▶ _SEZIONE DOCUMENTO_:
──────────────────────────────

Strutturato come un buddy movie, ereditandone il classico canovaccio dell'amicizia portatrice di salvifiche (o quasi) riconsiderazioni, i protagonisti interpretano due diverse solitudini, ma entrambe affette dall'incomprensione e indifferenza. A Risto, ludopatico, bugiardo e avido, manca l'umanità, il cuore, ha scommesso ogni cosa bella della propria vita e niente e nessuno scalfisce la corazza fatta di problematica noncuranza; ad Arto, invece, a mancare è inconsapevolmente l'intelletto, la cosiddetta materia grigia, deficit che lo ha reso agli occhi degli altri un ingenuo da poter prevaricare. Solo combinando queste imperfezioni i due "senza", pur arrivando ad un punto da cui sarà difficile tornare, troveranno conforto nel loro rapporto, affrontando a viso aperto sé stessi e chi li circonda, con la consapevolezza di aver trovato qualcuno con cui condividere i difetti.

──────────────────────────────

▶ _DATI ARCHIVIATI_:
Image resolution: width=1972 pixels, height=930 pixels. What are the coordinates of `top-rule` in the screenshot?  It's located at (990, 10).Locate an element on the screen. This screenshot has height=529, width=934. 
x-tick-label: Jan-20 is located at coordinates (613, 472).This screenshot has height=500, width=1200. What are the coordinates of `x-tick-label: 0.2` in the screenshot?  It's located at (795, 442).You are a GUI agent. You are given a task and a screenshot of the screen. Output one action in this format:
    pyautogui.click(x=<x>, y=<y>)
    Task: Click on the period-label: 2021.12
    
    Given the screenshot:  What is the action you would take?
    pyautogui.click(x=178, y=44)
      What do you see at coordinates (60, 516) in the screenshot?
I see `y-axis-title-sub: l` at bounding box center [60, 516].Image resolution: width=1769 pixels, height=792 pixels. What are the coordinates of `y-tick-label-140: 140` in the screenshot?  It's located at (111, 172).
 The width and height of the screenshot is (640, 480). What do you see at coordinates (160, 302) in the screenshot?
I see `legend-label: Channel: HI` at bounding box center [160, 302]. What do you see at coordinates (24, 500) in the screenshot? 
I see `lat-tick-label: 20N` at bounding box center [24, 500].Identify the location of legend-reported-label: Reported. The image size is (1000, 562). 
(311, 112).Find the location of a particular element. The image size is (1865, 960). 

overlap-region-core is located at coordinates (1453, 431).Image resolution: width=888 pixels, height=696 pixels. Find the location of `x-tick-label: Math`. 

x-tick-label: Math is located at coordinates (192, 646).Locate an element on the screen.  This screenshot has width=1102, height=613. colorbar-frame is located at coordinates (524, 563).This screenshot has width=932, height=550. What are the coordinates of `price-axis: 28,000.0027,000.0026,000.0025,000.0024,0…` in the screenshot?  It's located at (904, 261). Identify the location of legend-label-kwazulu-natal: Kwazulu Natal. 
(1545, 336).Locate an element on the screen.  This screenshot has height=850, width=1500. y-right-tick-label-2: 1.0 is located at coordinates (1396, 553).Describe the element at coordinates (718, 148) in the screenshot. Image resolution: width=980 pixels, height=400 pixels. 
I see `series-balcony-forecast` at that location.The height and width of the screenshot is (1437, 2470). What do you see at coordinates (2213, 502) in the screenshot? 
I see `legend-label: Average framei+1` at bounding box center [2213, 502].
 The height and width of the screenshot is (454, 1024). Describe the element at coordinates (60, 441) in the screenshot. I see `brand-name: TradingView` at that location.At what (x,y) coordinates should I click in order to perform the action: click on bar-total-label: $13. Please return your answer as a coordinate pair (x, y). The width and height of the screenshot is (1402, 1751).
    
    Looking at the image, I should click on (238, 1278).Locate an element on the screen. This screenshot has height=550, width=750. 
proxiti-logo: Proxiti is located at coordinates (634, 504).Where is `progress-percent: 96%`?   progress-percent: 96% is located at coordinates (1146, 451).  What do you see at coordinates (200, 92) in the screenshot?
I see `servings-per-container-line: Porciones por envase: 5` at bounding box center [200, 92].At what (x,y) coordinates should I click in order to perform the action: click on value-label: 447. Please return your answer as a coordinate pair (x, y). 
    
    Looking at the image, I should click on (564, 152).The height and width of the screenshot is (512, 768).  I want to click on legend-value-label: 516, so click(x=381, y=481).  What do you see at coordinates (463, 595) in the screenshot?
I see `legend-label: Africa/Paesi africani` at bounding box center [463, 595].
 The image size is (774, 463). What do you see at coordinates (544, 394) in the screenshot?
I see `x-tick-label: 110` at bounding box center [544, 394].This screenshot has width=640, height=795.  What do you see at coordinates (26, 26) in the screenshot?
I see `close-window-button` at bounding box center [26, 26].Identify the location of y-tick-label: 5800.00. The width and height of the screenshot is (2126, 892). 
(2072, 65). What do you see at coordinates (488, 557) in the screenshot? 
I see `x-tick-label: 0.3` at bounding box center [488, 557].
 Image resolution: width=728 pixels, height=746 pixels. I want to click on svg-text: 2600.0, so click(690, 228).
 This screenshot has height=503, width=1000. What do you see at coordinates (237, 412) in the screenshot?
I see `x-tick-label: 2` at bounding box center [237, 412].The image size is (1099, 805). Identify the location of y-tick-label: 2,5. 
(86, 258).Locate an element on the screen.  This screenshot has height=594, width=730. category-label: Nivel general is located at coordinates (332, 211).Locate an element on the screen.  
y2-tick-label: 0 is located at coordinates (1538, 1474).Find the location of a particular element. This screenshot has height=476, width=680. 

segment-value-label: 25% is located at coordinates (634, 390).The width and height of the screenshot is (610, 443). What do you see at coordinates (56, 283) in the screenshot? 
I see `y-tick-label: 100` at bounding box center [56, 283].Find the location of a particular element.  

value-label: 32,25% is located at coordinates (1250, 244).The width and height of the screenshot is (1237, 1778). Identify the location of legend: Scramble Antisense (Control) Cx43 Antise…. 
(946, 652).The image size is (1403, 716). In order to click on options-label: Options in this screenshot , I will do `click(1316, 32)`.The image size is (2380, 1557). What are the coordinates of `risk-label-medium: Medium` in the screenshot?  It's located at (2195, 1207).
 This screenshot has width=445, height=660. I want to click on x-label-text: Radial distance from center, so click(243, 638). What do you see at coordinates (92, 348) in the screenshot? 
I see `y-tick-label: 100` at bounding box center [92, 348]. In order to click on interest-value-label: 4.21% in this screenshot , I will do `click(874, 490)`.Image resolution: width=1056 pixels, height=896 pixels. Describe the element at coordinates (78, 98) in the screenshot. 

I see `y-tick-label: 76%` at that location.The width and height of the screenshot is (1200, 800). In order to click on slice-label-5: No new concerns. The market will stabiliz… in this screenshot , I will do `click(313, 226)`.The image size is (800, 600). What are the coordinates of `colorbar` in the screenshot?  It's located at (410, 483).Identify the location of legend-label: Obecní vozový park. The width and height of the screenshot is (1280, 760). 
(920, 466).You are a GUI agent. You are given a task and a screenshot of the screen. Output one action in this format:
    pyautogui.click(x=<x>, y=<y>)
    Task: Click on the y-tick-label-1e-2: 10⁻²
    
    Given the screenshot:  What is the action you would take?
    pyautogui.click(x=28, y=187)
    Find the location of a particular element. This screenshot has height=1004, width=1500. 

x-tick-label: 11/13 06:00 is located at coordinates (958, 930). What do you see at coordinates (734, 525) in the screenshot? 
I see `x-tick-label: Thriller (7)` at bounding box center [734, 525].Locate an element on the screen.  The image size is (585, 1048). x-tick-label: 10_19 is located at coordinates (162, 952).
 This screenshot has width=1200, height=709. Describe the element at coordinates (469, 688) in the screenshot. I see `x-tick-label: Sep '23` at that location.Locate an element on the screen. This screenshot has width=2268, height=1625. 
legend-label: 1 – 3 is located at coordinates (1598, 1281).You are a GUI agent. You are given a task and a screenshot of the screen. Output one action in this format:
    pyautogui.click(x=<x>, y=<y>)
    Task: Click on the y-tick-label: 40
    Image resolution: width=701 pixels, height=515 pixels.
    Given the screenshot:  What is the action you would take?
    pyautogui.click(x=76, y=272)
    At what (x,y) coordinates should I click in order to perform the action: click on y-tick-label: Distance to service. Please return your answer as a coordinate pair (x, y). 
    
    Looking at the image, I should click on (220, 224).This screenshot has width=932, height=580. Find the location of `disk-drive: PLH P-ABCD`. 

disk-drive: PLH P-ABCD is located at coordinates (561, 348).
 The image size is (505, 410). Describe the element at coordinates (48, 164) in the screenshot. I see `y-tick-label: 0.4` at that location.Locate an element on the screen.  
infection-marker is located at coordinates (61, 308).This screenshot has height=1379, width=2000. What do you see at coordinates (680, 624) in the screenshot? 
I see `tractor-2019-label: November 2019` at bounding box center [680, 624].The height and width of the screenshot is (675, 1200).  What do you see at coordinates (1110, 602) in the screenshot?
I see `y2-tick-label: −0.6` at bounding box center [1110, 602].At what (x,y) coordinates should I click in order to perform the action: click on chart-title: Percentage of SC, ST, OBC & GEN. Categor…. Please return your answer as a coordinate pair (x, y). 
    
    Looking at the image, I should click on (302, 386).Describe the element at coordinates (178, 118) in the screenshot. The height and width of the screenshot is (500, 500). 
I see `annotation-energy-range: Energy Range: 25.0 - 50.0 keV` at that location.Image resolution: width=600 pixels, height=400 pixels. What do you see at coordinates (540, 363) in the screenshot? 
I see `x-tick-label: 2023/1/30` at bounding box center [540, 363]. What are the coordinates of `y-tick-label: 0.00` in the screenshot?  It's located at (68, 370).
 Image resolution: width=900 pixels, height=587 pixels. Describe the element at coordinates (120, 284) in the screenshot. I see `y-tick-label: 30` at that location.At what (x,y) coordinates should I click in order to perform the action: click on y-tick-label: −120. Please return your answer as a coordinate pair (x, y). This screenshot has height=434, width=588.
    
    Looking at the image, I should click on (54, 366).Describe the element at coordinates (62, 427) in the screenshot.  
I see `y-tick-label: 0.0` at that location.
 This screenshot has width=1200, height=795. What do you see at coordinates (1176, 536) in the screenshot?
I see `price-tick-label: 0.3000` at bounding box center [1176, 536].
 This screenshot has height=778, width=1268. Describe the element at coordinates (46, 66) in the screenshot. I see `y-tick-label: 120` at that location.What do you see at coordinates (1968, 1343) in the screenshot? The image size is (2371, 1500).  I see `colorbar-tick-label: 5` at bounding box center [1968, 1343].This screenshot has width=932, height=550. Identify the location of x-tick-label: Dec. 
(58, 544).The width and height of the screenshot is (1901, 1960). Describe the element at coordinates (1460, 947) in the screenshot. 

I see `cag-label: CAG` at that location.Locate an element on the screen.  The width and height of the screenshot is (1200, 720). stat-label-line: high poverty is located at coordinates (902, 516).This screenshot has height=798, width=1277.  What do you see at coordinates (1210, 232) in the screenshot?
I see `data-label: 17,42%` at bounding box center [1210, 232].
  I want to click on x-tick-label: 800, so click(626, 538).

──────────────────────────────

▶ _COSA SERVE_:
Riporta parola per parola il brano sul film con Risto e Arto, cominciando da "Strutturato come un" e finendo con "condividere i difetti.". L'elenco qui non ha alcun ruolo.

▶ _SPAZIO RISPOSTA_:
Strutturato come un buddy movie, ereditandone il classico canovaccio dell'amicizia portatrice di salvifiche (o quasi) riconsiderazioni, i protagonisti interpretano due diverse solitudini, ma entrambe affette dall'incomprensione e indifferenza. A Risto, ludopatico, bugiardo e avido, manca l'umanità, il cuore, ha scommesso ogni cosa bella della propria vita e niente e nessuno scalfisce la corazza fatta di problematica noncuranza; ad Arto, invece, a mancare è inconsapevolmente l'intelletto, la cosiddetta materia grigia, deficit che lo ha reso agli occhi degli altri un ingenuo da poter prevaricare. Solo combinando queste imperfezioni i due "senza", pur arrivando ad un punto da cui sarà difficile tornare, troveranno conforto nel loro rapporto, affrontando a viso aperto sé stessi e chi li circonda, con la consapevolezza di aver trovato qualcuno con cui condividere i difetti.